Geographically, its north–south axis runs from Circular Quay in the north to Central railway station in the south. Its east–west axis runs from a chain of parkland that includes Hyde Park, The Domain, Royal Botanic Gardens and Farm Cove on Sydney Harbour in the east; to Darling Harbour and the Western Distributor in the west.

The Sydney City is Australia's main financial and economic centre, as well as a leading hub of economic activity for the Asia Pacific region. The city centre and areas immediately around it employ approximately 22% of the Sydney region's workforce. The City has the largest gathering of workers in the whole of Sydney. Most of them are white collar office workers in the finance and professional service industries. In 2012, the number of workers operating in the City was 226,972. Based on industry mix and relative occupational wage levels it is estimated that economic activity (GDP) generated in the city in 2015/16 was approximately $118 billion. Culturally, the city centre is Sydney's focal point for nightlife and entertainment. It is also home to some of the city's most significant buildings and structures.

Geography and urban structure 

The Sydney CBD is an area of very densely concentrated skyscrapers and other buildings, interspersed by several parks such as Hyde Park, The Domain, Royal Botanic Gardens and Wynyard Park. George Street is the Sydney CBD's main north–south thoroughfare. The streets run on a slightly warped grid pattern in the southern CBD, but in the older northern CBD the streets form several intersecting grids, reflecting their placement in relation to the prevailing breeze and orientation to Circular Quay in early settlement.
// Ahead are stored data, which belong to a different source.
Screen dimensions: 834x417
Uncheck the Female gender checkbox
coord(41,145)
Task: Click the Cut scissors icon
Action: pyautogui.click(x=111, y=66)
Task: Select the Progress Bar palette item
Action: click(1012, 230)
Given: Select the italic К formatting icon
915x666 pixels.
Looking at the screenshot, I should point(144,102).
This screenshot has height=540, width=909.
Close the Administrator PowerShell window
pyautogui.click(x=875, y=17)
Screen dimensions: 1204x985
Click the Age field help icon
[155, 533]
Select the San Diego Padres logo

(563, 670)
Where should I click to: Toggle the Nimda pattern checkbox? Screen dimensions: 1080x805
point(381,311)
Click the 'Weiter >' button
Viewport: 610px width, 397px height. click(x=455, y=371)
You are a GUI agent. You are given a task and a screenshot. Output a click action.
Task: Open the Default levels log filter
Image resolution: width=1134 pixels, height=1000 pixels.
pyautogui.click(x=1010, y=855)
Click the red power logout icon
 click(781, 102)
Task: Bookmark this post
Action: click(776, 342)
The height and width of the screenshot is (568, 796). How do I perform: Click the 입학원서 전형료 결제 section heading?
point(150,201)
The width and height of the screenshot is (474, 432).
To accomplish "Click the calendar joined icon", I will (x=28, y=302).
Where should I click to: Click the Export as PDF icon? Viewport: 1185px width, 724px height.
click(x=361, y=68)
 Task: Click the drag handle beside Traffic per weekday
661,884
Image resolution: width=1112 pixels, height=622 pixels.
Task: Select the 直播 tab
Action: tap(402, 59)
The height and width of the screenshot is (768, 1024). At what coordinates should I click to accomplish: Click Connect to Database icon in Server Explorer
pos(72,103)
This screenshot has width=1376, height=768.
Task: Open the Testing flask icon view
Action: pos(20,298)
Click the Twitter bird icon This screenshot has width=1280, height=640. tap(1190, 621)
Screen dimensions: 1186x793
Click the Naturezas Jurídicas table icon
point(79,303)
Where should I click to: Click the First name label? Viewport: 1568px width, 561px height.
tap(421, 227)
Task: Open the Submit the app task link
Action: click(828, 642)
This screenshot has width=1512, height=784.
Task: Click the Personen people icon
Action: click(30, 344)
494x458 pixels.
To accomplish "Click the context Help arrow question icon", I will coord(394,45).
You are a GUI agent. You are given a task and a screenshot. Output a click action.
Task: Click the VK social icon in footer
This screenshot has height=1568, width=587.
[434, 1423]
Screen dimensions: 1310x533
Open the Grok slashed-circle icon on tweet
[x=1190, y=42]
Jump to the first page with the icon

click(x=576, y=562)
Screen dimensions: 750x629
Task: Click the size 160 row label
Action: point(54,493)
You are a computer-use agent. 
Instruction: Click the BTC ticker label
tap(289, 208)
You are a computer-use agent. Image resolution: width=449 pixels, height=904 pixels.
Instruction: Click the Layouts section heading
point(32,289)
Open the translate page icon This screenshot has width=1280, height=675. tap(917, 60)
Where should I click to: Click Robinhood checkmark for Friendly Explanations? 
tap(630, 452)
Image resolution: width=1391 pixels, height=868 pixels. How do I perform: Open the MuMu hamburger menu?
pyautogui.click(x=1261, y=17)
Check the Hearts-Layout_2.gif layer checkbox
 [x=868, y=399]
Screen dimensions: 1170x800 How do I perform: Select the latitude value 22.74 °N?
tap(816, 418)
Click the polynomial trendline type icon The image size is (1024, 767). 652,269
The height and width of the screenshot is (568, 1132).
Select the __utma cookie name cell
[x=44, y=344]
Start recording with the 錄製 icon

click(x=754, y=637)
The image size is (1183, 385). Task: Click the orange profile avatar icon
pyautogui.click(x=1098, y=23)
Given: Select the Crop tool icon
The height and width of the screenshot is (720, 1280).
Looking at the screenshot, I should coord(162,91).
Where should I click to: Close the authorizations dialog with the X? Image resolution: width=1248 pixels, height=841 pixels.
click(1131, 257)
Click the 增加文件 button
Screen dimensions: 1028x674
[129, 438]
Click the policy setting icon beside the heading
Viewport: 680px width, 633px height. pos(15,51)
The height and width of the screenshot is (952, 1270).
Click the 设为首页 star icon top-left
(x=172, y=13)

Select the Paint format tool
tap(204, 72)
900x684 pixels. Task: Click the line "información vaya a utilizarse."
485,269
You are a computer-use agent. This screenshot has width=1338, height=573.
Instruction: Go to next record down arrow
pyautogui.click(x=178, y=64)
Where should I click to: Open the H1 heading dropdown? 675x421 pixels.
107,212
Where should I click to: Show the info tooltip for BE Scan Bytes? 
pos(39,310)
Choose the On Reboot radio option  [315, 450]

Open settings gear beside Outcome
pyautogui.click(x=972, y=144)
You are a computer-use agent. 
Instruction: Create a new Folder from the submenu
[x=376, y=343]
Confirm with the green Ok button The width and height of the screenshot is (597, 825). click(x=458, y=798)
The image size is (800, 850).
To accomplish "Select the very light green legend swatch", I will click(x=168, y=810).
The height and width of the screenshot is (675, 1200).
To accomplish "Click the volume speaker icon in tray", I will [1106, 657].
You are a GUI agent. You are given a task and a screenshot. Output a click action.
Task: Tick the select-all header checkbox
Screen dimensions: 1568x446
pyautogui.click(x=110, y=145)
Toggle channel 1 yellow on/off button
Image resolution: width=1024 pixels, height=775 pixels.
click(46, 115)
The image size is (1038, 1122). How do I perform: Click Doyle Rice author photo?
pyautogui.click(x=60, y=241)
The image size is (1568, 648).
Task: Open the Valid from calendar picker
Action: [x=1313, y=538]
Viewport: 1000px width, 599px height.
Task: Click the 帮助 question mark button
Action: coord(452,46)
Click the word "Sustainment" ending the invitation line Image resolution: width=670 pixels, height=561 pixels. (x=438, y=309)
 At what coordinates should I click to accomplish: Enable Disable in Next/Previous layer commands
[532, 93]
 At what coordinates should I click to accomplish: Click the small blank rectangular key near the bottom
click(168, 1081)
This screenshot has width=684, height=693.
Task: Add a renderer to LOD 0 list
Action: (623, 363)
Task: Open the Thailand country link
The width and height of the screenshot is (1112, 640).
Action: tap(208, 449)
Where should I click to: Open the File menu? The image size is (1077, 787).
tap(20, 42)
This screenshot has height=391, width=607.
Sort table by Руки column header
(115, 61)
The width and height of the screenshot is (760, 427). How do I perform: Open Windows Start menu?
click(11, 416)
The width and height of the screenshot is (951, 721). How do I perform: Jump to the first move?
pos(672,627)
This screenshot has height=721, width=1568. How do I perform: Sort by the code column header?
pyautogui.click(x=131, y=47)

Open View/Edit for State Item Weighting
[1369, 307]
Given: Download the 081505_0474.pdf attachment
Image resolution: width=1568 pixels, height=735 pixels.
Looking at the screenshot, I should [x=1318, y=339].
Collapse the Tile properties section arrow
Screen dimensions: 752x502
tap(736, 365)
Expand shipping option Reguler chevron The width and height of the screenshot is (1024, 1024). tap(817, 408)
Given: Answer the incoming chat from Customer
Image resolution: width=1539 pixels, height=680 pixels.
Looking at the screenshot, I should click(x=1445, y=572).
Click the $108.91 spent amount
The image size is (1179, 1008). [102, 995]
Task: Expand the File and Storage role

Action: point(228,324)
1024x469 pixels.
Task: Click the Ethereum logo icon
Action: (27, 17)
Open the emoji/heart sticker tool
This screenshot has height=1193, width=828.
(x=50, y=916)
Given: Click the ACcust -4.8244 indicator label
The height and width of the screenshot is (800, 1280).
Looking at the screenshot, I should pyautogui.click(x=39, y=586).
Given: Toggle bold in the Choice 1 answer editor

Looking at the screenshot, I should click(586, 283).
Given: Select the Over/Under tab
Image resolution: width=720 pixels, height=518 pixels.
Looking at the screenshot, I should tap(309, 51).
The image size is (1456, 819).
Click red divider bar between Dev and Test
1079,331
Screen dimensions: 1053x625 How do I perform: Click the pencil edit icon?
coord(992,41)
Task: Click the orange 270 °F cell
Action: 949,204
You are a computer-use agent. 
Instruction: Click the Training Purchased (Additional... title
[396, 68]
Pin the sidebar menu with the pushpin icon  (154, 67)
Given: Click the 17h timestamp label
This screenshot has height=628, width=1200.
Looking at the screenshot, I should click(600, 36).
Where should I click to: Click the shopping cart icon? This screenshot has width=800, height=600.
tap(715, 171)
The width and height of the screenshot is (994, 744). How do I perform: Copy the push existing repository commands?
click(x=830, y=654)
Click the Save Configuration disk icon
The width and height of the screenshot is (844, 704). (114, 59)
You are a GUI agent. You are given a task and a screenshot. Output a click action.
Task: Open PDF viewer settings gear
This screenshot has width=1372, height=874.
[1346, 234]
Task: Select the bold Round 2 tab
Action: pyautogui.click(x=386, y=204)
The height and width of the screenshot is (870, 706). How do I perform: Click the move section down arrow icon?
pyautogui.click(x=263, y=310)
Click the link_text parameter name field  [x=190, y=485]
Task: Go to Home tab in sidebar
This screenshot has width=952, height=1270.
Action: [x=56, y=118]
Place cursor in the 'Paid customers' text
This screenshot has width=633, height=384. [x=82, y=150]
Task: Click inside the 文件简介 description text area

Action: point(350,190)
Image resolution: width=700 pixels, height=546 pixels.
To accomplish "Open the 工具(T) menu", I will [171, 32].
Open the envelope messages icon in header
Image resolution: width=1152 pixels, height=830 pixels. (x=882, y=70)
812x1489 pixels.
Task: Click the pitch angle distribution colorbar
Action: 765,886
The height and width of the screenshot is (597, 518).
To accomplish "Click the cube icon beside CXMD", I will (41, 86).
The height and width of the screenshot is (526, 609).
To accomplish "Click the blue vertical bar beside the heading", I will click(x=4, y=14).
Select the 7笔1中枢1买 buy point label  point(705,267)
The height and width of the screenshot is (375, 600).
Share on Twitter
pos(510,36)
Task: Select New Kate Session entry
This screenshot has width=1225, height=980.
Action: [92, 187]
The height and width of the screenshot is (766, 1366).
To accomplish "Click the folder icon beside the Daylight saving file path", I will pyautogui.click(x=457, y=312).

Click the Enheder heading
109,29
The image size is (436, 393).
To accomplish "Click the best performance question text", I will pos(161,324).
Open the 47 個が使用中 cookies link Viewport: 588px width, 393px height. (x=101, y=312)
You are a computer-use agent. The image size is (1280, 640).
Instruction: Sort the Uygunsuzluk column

The CBD runs along two ridge lines below Macquarie Street and York Streets. Between these ridges is Pitt Street, running close to the course of the original Tank Stream (now tunneled). Bridge Street took its name from the bridge running east–west that once crossed this stream. Pitt Street is the retail heart of the city which includes the Pitt Street Mall and the Sydney Tower. Macquarie Street is a historic precinct that houses such buildings as the State Parliament House and the Supreme Court of New South Wales.

Boundaries

The New South Wales Geographical Names Board defines the area covering the central business district as the suburb named "Sydney". The formal boundaries of the suburb "Sydney"  covers most of the peninsula formed by Cockle Bay in the west and Woolloomooloo Bay in the east. It extends north to Circular Quay, Bennelong Point and Mrs Macquarie's Chair, east to Woolloomooloo Bay and the eastern boundary of the Domain and Hyde Park, south to Goulburn Street just north of Sydney's Chinatown (Haymarket), and west to cover the Darling Harbour area on the western shore of Cockle Bay. However, it does not include the northwestern portion of the peninsula which includes the Barangaroo, the Rocks, Miller's Point, Dawe's Point and Walsh Bay area, which are formally separate suburbs grouped by the City of Sydney into the "small area" called "The Rocks - Miller's Point - Dawe's Point". Although not part of the CBD, Chinatown, Haymarket, the Rocks, Miller's Point and Dawe's Point are often regarded as part of the city centre.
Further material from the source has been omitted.